(Beginning of Document excerpt)
Donald Trump warns of a 'constitutional crisis' if Hillary Clinton wins

Donald Trump said Monday that a Hillary Clinton presidency would be plagued by criminal investigations, threatening to throw the country into upheaval should she be elected.

"I'm now convinced that we will be facing the very real possibility of a constitutional crisis with many dimensions and deleterious consequences should Secretary Clinton win the election," Trump warned, hastily adding that he didn't think a Clinton victory would happen. 

He then laid out a detailed hypothesis to the crowd of several thousand in Grand Rapids, Mich., conjuring a future marred by controversy should his Democratic rival win.

"She would be under protracted criminal investigation and probably a criminal trial, I would say. So we'd have a criminal trial of a sitting president," he said.

He warned that Russian President Vladimir Putin and other world leaders would "sit back, and they would laugh and they would smile" during a years-long probe. In the meantime, he predicted, manufacturing in the country would further decline and other problems would go unaddressed.

"Our country will continue to suffer," Trump said.

Trump has long accused Clinton of corruption, but his rhetoric has shifted lately from asserting she should face future legal trouble to contending that that she certainly would. He has used FBI Director James Comey's recent disclosure that newly found emails may be pertinent to the investigation into her private email server to bolster his argument.

He pointed to the 650,000 emails discovered in an unrelated investigation into former Rep. Anthony Weiner's sending inappropriate sexual messages to an underage girl as proof there was more explosive revelations to come in the Clinton probe.
(End of Document excerpt)
(Beginning of Supplied material)
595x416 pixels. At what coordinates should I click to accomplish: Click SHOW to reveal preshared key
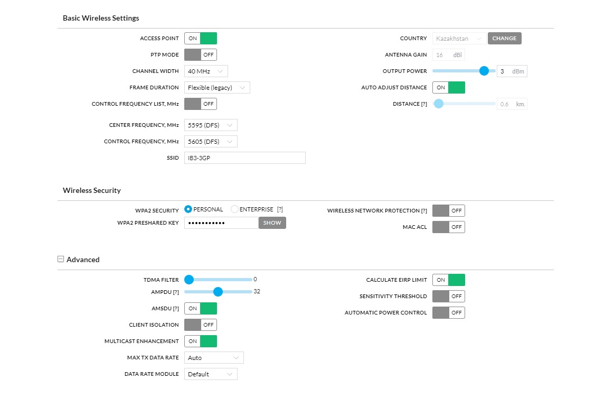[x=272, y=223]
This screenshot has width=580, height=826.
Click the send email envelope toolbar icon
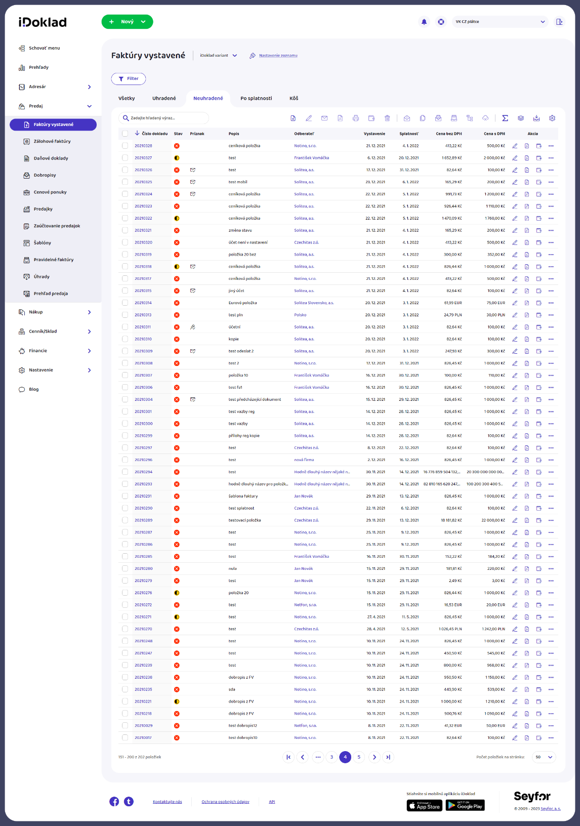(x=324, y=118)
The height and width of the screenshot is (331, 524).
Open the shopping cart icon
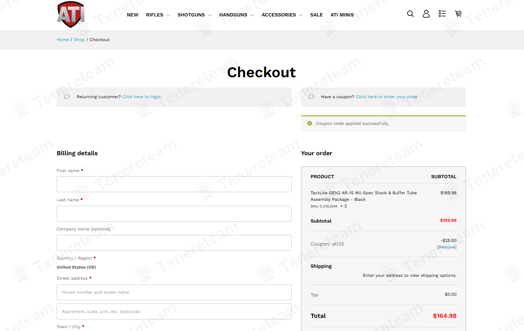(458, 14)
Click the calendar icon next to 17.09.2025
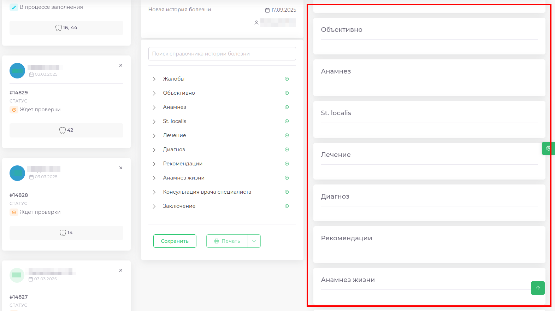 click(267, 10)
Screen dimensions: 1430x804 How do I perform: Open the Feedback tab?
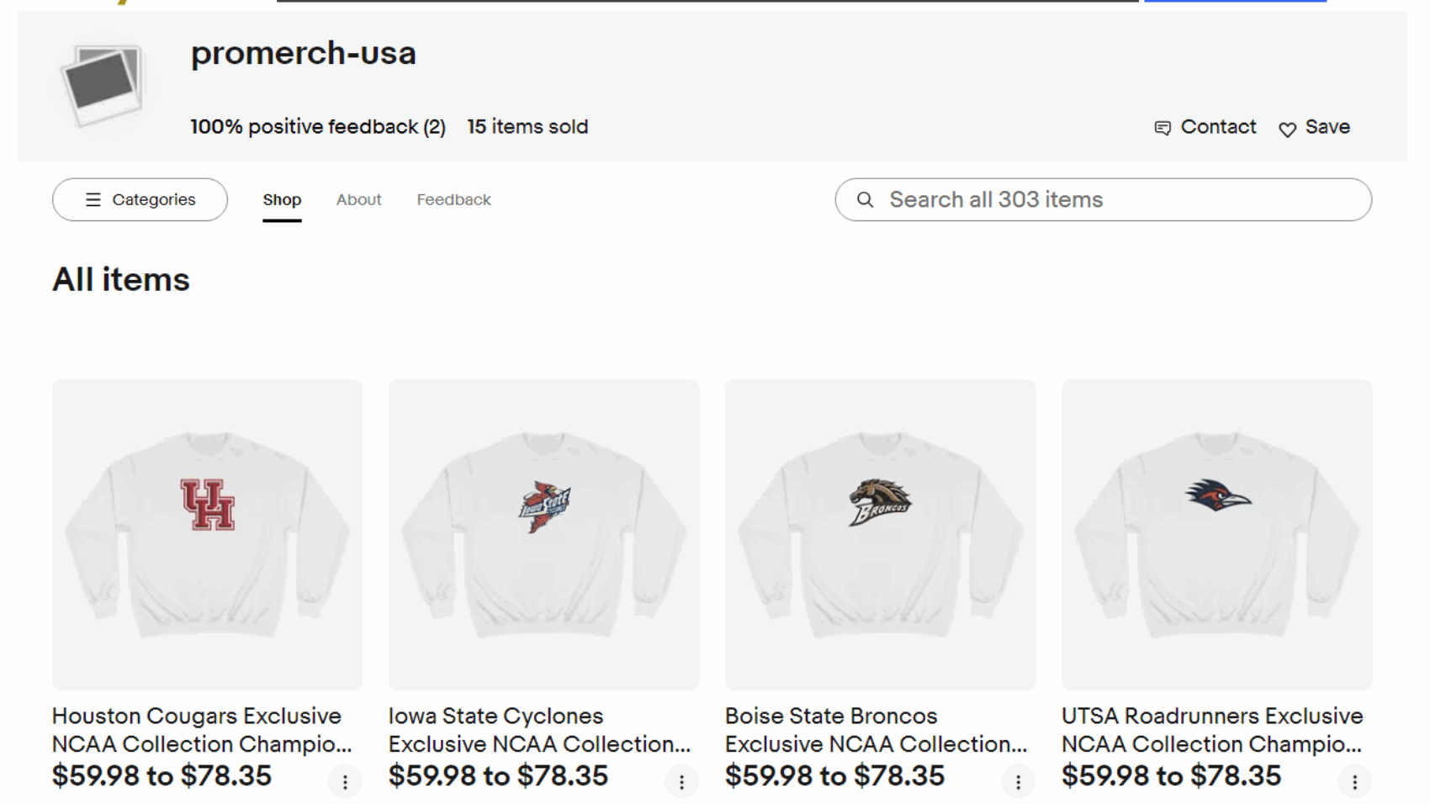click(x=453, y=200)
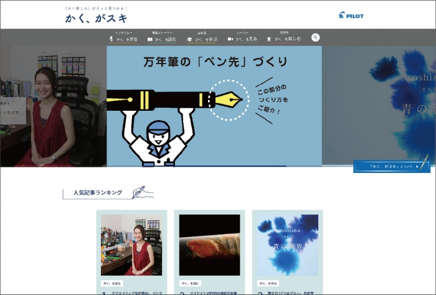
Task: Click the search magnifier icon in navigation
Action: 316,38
(End of Supplied material)
(Beginning of Supplied material)
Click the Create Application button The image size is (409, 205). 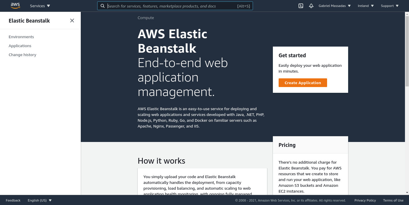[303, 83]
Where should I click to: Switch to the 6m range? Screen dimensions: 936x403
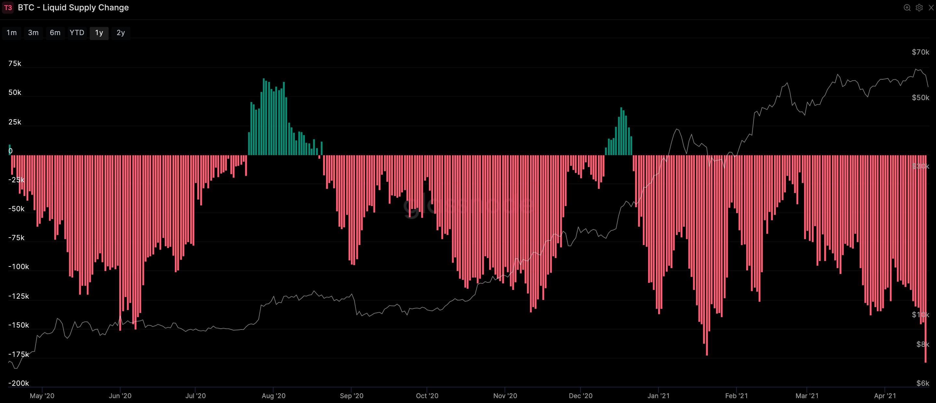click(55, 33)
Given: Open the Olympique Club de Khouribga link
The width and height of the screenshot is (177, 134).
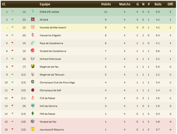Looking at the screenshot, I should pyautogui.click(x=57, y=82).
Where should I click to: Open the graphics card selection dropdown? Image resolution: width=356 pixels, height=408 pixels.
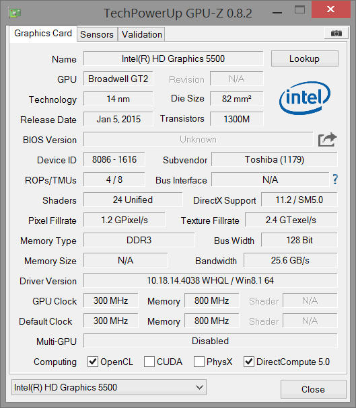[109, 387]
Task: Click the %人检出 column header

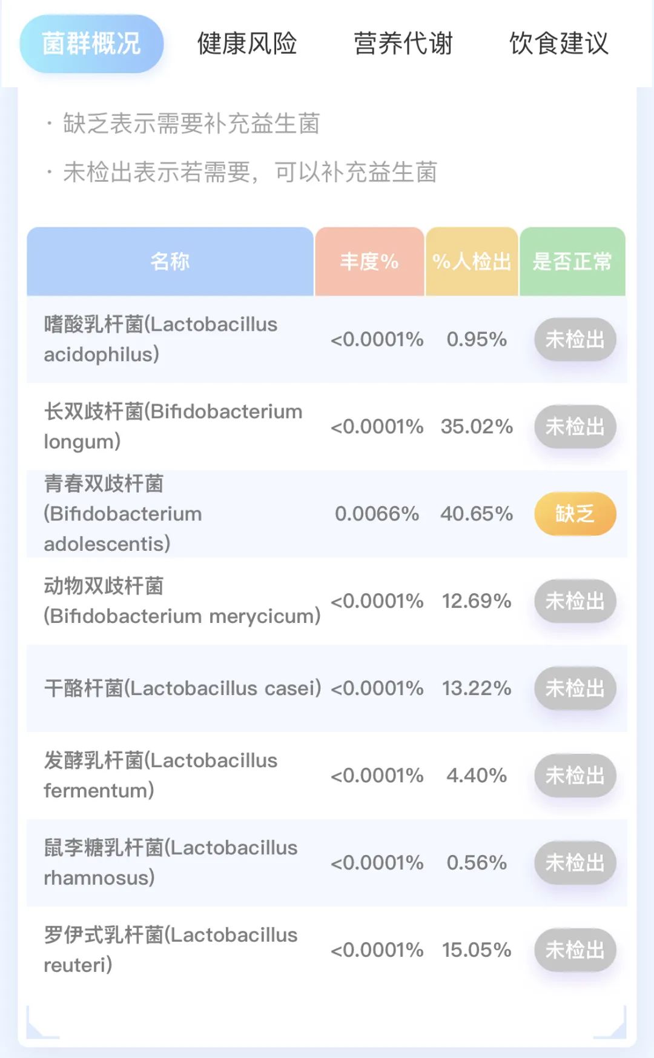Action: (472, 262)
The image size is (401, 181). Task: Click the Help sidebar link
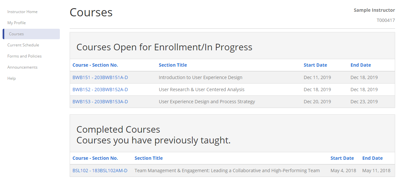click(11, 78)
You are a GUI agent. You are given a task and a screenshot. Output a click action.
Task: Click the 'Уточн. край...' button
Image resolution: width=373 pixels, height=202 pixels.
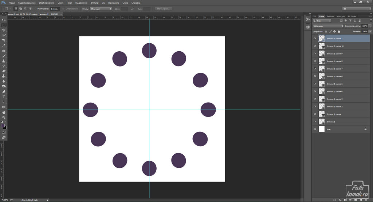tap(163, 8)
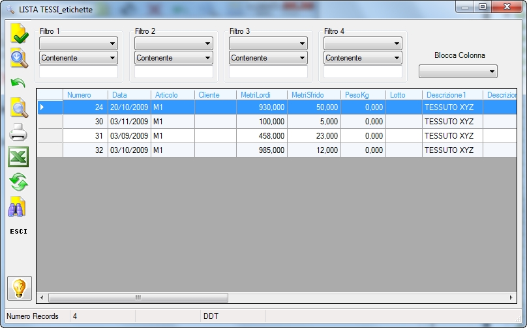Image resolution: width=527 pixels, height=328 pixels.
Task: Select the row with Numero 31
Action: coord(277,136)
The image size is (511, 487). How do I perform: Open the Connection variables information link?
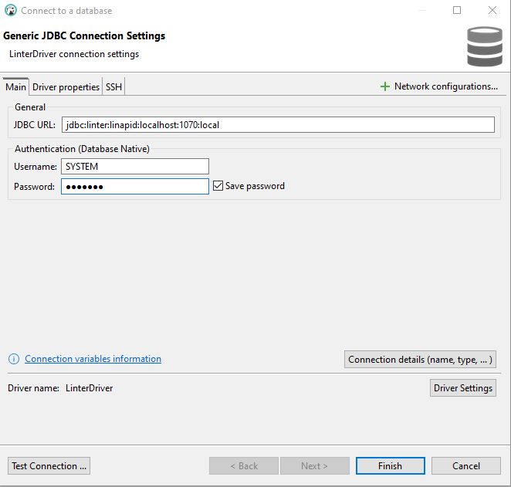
(End of Supplied material)
(Beginning of Supplied material)
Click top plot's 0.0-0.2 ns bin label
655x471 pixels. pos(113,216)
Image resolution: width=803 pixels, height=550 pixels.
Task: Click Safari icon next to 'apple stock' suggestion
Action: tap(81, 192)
(End of Supplied material)
→ Exercise goal: Continue the news article about Donald Trump's warning of a constitutional crisis, picking up after its final sentence.

→ Response area:
Most of the emails were Weiner's, however, investigators say. Hundreds, perhaps thousands belonged to his estranged wife, Huma Abedin, a top Clinton aide, one official said.

It is unclear how many of those emails involve Clinton herself, but Trump has nevertheless begun to refer to the cache as "the mother lode."

"We can be sure what’s in those emails is absolutely devastating," Trump said.

Trump also heaped praise onto Comey, whom he has sharply criticized in the past for declining to pursue criminal charges against Clinton.

"It took guts for Director Comey to make the move that he made," Trump said, referring to Comey's letter to key members of Congress alerting them to the existence of the new potentially relevant emails.

"I really disagreed with him. I was not his fan. But I tell you what — what he did, he brought back his reputation," Trump said as the crowd applauded in agreement. "He's got to hang tough.... A lot of people want him to do the wrong thing. What he did was the right thing."